Correspondance de Gustave Flaubert/Tome 1/0099

Louis Conard (Volume 1p. 186-189).

99. À ERNEST CHEVALIER.
Croisset [13 août 1845].

Je commençais vraiment à ne savoir que penser de toi, mon brave substitut, car tu as été bien longtemps à me répondre. « Est-il assassiné », me disais-je, « enlevé, ravi, ou l’a-t-on violé, et ensuite, ne pouvant plus supporter le poids d’une existence désormais flétrie, aurait-il plongé dans son sein le fer homicide ? » C’est pour te dire qu’une autre fois je t’engage à m’envoyer tes réponses plus promptement, car j’avais peur que tu ne fusses malade et j’hésitais à écrire aux Andelys pour avoir de tes nouvelles.

Eh bien ! des nouvelles, je n’en sais guère, car je vis comme un ours, comme une huître à l’écalle [sic]. À propos d’huître, j’ai lu tantôt dans Shakespeare que l’âme est une huître enfermée dans le corps, qui est son écalle, qu’elle traîne avec peine.
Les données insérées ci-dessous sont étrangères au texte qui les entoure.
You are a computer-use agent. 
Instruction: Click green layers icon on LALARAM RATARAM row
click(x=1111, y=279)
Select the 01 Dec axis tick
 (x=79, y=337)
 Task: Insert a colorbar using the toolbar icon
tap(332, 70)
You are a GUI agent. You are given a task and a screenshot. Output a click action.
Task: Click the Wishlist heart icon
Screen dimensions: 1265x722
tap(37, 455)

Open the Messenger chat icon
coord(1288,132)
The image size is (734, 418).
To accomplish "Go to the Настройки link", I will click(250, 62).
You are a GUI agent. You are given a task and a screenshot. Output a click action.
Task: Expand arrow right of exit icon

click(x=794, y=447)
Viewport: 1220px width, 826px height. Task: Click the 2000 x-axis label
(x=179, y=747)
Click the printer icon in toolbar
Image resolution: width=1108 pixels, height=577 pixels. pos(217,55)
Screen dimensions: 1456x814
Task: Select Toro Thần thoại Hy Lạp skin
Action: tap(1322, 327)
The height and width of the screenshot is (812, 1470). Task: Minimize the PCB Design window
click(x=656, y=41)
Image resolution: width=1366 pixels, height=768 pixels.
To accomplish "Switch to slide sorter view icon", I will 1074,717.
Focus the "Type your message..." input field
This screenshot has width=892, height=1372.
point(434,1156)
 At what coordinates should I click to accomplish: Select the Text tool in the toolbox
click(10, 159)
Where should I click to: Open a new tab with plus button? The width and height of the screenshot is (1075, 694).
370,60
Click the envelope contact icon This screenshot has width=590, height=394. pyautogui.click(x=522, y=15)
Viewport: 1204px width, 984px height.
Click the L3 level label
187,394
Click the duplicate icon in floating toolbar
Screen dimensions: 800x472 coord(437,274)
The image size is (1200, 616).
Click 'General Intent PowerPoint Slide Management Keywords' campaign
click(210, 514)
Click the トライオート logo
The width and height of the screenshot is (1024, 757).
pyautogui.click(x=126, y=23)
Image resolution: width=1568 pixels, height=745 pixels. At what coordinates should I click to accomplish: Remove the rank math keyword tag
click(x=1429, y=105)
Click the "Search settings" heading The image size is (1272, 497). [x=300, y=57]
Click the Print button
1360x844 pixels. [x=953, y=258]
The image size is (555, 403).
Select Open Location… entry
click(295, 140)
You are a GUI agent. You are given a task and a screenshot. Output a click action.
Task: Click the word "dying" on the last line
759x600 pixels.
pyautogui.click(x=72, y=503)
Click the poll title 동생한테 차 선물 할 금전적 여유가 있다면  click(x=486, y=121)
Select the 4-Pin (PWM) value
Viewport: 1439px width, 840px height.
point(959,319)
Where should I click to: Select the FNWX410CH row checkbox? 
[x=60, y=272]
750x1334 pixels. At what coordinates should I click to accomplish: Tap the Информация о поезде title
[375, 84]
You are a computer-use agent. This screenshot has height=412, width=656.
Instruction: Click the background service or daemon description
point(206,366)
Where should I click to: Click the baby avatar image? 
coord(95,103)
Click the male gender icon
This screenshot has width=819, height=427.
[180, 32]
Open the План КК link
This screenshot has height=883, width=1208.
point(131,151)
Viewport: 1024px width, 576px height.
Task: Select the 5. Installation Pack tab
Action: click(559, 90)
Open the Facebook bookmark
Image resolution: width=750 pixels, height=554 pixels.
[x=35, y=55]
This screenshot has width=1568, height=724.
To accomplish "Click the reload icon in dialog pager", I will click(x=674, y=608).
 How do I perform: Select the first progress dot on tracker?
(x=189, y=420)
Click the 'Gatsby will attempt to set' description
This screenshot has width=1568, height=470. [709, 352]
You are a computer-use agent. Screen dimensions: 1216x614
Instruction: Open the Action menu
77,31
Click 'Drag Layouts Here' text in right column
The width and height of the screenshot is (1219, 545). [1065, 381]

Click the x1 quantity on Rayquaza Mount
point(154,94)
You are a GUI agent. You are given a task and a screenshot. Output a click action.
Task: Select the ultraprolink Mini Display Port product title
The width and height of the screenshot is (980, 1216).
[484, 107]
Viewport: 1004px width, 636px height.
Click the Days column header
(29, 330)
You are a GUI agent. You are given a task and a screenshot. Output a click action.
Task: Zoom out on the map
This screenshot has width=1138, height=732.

Ainsi la comparaison n’est pas si mauvaise. Voilà donc ce que je sais de plus intéressant à te narrer. Je crois (c’est mon père qui croit avoir reçu un billet de faire part) que notre ami intime le sieur Malleux est marié. Hé hé hé ! qu’en dis-tu ? Il pleut des mariages, il grêle des hyménées, c’est un déluge de morale ! […]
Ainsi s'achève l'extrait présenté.